## Quelle
════

# Cyborg R.A.T 7 M.M.O Taste nicht verwendbar?



## RushIt (10. April 2013)

Hi leute,
bin neu hier im Forum und hab nichts passenderes für den Thread gefunden^^

Zum Thema:
Ich hab mir vorgestern ne Cyborg R.A.T 7 in der M.M.O Version gekauft. Maus an sich richtig gut, nur gibts vorne rechts, neben der rechten Maustaste an der Seite auch ne kleine Taste, die ich allerdings nirgendwo belegen kann.
Weder im Treiber noch im Spiel o.O
Dachte mir ich frag ma nach ob ich jetz zu blöd bin mein Treiber zu benutzen oder ob das so gewollt ist.. (Wäre ja sinnlos xD)

mfg RushIt


----------



## Ultramarinrot (11. April 2013)

Ist die "Taste" am festen Teil der Maus oder an dem abnehmbaren Flügel? Wenns an dem Flügel ist und der nicht mit einem Kabel mit dem Hauptteil verbunden ist dann ist es nur ein Designelement in Optik einer Taste und keine richtige Taste


----------



## RushIt (14. April 2013)

Ouh sie is wirklich an der abschraubbaren seite... xD  Und sowas als fachinformatiker *peinlich*

Danke dir! 

//EDIT: halt ne mom...^^ Die is nich auf der Abnehmbaren seite, sondern wirklich an der maus festgemacht :/

Auf dem Bild sieht man die Taste die ich mein Perfekt:



			Dieser Inhalt steht nur eingeloggten Mitgliedern zur Verfügung.
        



Die Kleine orange taste, vorne links an der Maus^^


----------



## CSOger (14. April 2013)

Hier stand Blödsinn.


----------



## Ultramarinrot (15. April 2013)

Kann man Es drücken?


----------



## RushIt (15. April 2013)

Ja klar^^ Deswegen wunderts mich auch so... Denn wer macht einfach ne Taste zum Spaß dahin?^^


----------



## Ultramarinrot (15. April 2013)

Schon komisch. Könntest ja mal den Support anschreiben, die können dir das bestimmt erklären


----------



## RushIt (15. April 2013)

════

## Datenauszug

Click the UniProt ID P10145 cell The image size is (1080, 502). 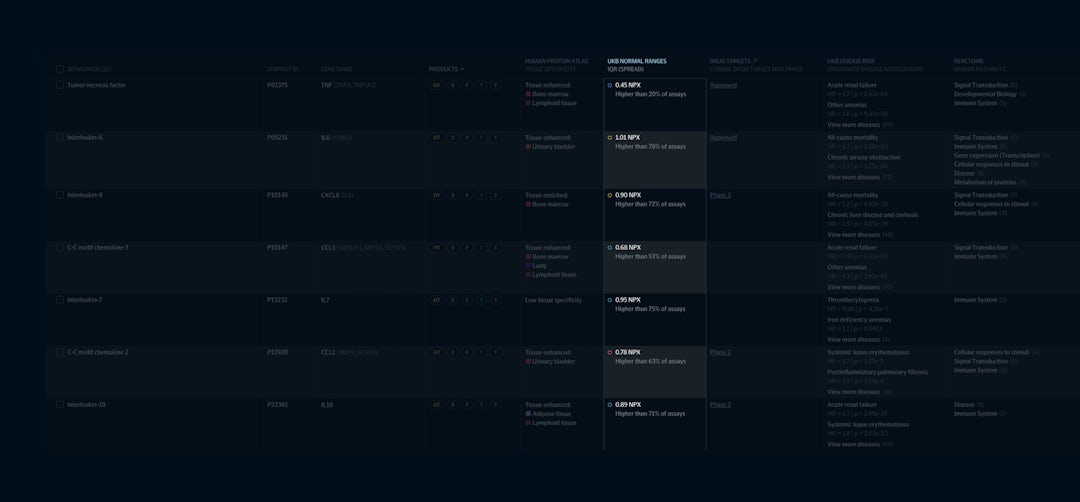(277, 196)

════

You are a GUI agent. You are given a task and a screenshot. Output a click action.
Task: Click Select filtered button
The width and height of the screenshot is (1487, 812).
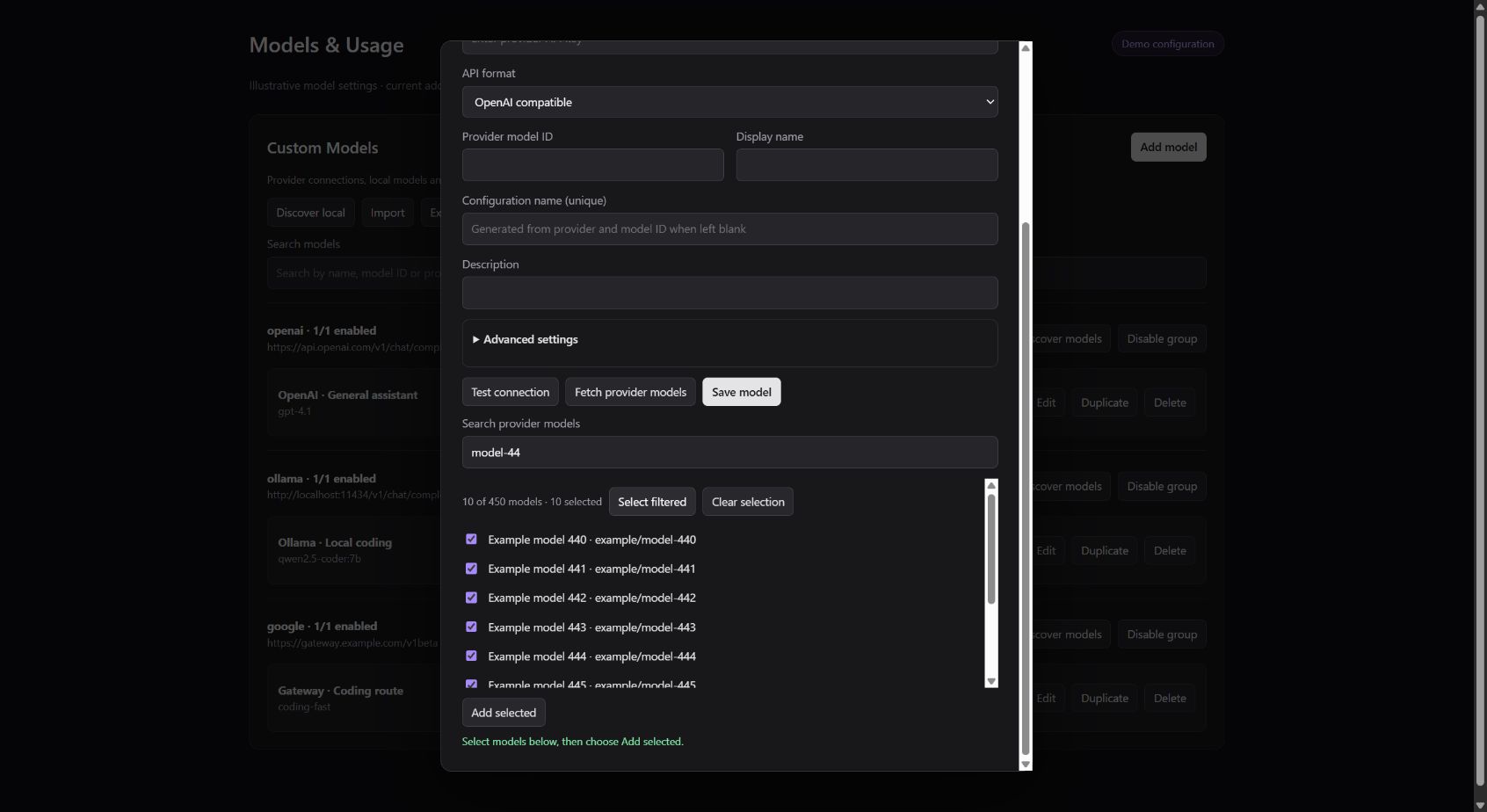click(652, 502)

════

## Aufgabe 1
Übertragen Sie den Satz „Ich hab mir vorgestern ne Cyborg R.A.T 7 in der M.M.O Version gekauft.“ aus der Quelle ins Englische.
## Aufgabe 2
Zitieren Sie aus der Quelle wortgetreu den Abschnitt von „# Cyborg R.A.T“ bis „nirgendwo belegen kann.“.

## Vollständige Ausgabe 1
The day before yesterday I bought a Cyborg R.A.T 7 in the M.M.O version.

## Vollständige Ausgabe 2
# Cyborg R.A.T 7 M.M.O Taste nicht verwendbar?



## RushIt (10. April 2013)

Hi leute,
bin neu hier im Forum und hab nichts passenderes für den Thread gefunden^^

Zum Thema:
Ich hab mir vorgestern ne Cyborg R.A.T 7 in der M.M.O Version gekauft. Maus an sich richtig gut, nur gibts vorne rechts, neben der rechten Maustaste an der Seite auch ne kleine Taste, die ich allerdings nirgendwo belegen kann.